Evaluation of pet food by-product as an alternative feedstuff in weanling pig diets

Three experiments were conducted to evaluate pet food by-product (PFB) as a component of nursery starter diets and its effects on pig performance. The PFB used in these studies was a pelleted dog food that contained (as-fed basis) 21% CP, 1.25% total lysine, and 8.3% ether extract. In Exp. 1, 288 early-weaned pigs (5.2 kg at 14 d) were used to determine the effects of replacing animal protein and energy sources with PFB at 0, 10, 30, and 50% (as-fed basis) inclusion levels in phase I (d 0 to 7 after weaning) and phase II (d 7 to 21 after weaning) diets. Phase I diets contained 27.5% whey, 18.75% soybean meal, 1.50% lysine, 0.90% Ca, and 0.80% P, with PFB substituted for corn, fat, plasma protein, fish meal, limestone, and dicalcium phosphate. Phase II diets had a constant 10% whey, 1.35% lysine, and PFB was substituted for blood cells, a portion of the soybean meal, and other ingredients as in phase I diets.
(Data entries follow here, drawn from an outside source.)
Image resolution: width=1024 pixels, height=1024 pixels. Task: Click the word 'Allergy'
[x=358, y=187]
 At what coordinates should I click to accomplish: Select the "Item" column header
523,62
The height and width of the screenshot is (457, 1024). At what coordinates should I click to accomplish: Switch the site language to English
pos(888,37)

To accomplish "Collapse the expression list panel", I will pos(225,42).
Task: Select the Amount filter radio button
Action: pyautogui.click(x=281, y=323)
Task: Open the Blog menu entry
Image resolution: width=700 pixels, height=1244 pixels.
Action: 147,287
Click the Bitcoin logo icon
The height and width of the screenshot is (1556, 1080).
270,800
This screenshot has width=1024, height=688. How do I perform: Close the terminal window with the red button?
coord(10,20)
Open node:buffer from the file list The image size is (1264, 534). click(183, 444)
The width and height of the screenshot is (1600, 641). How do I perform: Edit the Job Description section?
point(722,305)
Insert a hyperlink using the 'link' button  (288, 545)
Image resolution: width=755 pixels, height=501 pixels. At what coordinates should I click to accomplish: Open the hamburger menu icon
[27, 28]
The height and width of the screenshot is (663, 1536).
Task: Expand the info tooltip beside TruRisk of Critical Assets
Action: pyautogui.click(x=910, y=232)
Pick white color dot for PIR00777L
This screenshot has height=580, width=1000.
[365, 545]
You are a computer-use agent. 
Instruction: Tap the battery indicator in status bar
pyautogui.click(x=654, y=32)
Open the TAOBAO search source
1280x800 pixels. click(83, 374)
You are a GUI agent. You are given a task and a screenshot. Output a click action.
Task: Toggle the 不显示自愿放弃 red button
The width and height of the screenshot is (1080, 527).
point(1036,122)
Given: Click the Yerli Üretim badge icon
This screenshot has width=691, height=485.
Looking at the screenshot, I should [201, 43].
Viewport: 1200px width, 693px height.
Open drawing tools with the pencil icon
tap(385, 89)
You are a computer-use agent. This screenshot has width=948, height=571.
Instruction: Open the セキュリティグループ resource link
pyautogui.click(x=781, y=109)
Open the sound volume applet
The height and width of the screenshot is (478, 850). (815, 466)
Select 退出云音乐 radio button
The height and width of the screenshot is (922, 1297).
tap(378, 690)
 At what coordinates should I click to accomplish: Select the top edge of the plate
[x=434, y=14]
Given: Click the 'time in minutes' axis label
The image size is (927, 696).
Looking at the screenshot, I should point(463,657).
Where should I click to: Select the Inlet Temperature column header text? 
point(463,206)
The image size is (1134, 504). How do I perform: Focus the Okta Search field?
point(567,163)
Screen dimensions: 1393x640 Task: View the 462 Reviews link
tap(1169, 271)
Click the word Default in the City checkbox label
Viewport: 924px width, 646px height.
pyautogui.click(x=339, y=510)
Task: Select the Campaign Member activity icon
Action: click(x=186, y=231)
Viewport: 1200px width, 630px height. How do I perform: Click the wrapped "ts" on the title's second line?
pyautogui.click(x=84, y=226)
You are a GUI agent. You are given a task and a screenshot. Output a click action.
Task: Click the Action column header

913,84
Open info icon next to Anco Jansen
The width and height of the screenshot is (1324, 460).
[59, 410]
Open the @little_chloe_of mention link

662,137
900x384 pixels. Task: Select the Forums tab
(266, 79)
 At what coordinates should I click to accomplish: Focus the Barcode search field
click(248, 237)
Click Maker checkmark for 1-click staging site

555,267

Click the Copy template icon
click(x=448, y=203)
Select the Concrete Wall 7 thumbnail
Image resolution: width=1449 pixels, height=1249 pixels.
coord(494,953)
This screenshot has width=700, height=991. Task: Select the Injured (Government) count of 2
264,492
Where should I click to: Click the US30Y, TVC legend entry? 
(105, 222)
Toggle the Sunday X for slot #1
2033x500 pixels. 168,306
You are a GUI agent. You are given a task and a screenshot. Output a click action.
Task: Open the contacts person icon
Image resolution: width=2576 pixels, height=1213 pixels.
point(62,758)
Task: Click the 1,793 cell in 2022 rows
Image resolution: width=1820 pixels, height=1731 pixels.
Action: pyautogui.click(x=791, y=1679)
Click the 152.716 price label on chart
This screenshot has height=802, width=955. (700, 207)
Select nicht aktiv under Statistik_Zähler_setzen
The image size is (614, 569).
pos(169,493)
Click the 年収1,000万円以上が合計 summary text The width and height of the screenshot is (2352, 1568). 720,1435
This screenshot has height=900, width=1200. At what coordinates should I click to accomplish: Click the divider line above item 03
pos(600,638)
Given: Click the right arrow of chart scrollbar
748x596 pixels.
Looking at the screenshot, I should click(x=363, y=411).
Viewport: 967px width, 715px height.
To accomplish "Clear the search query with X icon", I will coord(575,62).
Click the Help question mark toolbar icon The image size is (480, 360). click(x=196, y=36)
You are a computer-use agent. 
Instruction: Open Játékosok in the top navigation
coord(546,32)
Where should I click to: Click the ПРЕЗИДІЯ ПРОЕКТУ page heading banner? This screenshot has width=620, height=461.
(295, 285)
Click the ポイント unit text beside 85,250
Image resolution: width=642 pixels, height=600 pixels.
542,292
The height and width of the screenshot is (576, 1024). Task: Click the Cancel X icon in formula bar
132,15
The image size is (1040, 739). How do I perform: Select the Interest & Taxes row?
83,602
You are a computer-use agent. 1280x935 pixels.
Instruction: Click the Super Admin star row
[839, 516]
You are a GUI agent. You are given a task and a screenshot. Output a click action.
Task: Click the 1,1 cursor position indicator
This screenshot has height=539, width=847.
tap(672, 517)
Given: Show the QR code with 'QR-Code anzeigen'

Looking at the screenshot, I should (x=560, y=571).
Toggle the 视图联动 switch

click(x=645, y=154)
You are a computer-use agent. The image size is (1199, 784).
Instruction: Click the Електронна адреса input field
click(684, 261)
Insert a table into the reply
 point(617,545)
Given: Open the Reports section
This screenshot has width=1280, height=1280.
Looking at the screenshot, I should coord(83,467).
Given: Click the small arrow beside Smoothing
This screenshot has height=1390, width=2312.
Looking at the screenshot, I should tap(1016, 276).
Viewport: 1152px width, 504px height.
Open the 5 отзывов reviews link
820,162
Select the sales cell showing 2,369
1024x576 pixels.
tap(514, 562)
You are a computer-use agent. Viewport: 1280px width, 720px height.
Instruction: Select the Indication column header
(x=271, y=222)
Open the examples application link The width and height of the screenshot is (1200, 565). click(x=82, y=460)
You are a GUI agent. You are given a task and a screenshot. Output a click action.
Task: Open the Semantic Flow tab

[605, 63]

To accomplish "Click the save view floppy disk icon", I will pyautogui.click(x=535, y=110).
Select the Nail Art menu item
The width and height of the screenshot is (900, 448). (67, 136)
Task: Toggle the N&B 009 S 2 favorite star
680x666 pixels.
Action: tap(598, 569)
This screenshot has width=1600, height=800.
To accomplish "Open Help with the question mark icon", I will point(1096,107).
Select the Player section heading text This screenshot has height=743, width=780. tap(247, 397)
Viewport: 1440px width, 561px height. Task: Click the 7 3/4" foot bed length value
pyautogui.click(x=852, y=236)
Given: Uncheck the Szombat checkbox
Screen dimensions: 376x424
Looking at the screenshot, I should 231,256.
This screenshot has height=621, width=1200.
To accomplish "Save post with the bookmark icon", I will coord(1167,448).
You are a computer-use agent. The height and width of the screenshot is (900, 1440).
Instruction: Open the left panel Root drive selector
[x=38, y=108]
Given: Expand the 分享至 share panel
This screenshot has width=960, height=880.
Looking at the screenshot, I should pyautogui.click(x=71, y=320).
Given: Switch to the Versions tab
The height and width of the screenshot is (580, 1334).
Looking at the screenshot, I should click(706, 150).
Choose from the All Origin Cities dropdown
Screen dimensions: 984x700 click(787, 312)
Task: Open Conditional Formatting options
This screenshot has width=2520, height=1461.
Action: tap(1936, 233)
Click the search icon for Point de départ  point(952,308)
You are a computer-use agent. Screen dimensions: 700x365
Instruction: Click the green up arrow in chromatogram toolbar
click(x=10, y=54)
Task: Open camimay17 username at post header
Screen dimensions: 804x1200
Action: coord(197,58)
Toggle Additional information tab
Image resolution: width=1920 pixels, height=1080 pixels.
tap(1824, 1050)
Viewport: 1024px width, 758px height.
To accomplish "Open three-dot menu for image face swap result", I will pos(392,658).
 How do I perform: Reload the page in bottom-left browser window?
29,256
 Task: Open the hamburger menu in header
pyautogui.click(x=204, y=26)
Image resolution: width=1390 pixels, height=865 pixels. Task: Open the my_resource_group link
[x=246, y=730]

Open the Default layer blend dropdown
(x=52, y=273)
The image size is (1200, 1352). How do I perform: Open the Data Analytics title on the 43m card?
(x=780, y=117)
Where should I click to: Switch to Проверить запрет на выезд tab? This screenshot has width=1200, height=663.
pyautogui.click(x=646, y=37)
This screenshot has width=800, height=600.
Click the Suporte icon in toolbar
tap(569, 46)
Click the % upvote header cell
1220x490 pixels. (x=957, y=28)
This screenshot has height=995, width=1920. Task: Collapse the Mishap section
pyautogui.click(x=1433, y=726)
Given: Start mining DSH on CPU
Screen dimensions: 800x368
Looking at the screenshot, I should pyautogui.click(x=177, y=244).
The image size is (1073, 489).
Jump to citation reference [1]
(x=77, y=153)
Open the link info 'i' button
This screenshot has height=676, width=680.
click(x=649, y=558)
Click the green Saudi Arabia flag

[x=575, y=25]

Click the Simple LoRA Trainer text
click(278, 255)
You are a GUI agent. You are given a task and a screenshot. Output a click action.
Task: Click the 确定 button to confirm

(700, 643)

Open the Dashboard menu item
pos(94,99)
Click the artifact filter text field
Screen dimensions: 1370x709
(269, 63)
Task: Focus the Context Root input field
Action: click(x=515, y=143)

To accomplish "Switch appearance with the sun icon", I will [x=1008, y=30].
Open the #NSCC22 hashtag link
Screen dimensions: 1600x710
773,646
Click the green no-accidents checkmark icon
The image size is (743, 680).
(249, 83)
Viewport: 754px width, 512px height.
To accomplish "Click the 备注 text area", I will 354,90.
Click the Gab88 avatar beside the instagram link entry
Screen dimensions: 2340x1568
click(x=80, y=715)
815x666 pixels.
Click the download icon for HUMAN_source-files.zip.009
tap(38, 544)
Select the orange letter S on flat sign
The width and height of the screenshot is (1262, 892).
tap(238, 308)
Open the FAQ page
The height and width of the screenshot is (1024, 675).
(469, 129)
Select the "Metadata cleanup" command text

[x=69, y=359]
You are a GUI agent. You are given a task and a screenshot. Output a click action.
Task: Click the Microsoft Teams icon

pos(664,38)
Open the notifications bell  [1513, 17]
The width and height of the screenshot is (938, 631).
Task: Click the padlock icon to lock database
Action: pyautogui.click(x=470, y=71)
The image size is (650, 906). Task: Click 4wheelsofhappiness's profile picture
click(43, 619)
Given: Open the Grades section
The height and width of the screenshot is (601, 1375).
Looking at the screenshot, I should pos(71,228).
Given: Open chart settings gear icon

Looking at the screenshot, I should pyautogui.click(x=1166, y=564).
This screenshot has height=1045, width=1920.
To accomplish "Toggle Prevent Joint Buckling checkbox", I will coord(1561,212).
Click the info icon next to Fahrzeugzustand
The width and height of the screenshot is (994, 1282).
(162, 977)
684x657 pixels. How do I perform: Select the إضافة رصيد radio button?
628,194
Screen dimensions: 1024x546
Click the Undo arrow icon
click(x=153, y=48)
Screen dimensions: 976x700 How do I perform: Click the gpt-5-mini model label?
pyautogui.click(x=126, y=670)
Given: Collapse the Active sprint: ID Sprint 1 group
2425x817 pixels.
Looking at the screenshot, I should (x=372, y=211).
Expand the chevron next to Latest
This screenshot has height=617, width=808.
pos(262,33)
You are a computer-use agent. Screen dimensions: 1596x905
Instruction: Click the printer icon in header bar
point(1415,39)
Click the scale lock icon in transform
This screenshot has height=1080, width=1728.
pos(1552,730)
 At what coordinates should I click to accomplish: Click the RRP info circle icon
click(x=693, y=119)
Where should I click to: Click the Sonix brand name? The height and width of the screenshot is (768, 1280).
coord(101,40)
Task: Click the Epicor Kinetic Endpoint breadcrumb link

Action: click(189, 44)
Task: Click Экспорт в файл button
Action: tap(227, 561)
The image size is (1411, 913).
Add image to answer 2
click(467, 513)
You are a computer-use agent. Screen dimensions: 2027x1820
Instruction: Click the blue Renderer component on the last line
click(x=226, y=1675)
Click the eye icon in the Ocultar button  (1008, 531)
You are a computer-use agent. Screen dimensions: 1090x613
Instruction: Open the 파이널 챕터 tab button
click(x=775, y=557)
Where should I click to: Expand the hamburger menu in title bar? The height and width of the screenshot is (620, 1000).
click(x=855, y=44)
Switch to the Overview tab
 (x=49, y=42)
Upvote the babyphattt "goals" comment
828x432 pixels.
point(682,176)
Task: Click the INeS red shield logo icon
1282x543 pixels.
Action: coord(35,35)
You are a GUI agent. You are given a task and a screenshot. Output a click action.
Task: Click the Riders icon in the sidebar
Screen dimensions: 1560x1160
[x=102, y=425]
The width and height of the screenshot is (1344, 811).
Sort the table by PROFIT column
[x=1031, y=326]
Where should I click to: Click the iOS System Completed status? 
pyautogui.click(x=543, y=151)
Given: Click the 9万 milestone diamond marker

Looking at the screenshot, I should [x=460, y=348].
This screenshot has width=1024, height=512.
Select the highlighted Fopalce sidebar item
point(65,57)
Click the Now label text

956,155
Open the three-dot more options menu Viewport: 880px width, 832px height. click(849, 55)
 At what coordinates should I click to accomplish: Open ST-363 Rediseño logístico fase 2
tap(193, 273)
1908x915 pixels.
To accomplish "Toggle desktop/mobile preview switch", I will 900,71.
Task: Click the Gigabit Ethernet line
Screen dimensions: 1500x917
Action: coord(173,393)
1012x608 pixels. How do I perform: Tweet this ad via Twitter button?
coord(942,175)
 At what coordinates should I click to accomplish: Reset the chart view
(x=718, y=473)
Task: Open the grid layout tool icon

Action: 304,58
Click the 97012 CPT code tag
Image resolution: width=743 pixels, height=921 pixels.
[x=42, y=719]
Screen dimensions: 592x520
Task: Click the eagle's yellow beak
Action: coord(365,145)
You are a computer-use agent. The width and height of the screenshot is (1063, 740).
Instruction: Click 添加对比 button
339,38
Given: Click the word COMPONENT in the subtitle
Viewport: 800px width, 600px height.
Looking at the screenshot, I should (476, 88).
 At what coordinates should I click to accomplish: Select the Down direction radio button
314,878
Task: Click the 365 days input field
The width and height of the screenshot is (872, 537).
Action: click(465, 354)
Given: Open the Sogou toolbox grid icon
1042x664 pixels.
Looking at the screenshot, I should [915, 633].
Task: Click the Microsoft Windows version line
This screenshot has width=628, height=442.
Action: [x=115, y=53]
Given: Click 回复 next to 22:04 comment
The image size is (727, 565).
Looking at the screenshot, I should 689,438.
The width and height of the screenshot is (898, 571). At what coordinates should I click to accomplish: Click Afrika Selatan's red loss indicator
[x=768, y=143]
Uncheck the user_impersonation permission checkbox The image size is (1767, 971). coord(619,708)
In phase I, growth performance by pigs fed PFB-containing diets was similar to that of the control diet. In phase II, ADG (linear; P < 0.05 and quadratic, P < 0.005), ADFI (linear and quadratic, P < 0.01), and G:F (quadratic, P < 0.01) were increased with increasing PFB inclusion. In Exp. 2, 80 weaned pigs (6.7 kg at 21 d) were fed a common phase I diet for 1 wk and used to further evaluate the effect of PFB in phase II diets (same as Exp 1; initial BW = 8.1 kg) on growth performance and apparent total tract nutrient digestibility. There were no differences in ADG, ADFI, or G:F across treatments. Dry matter and energy digestibility did not differ among diets; however, digestibilities of CP (P < 0.05) and the essential AA, arginine (P < 0.02), histidine (P < 0.01), lysine (P < 0.001), threonine (P < 0.01), and valine (P < 0.01), were greater as PFB was increased in the diet. In Exp. 3, the performance by pigs (n = 1 70; 5.5 kg; 21 d of age) fed diets with 0 or 30% PFB in both phases I and II was examined. Growth performance was similar in both diets. These studies demonstrate that pet food by-product can effectively be used as a partial replacement for animal protein sources and grain energy sources in the diets of young nursery pigs.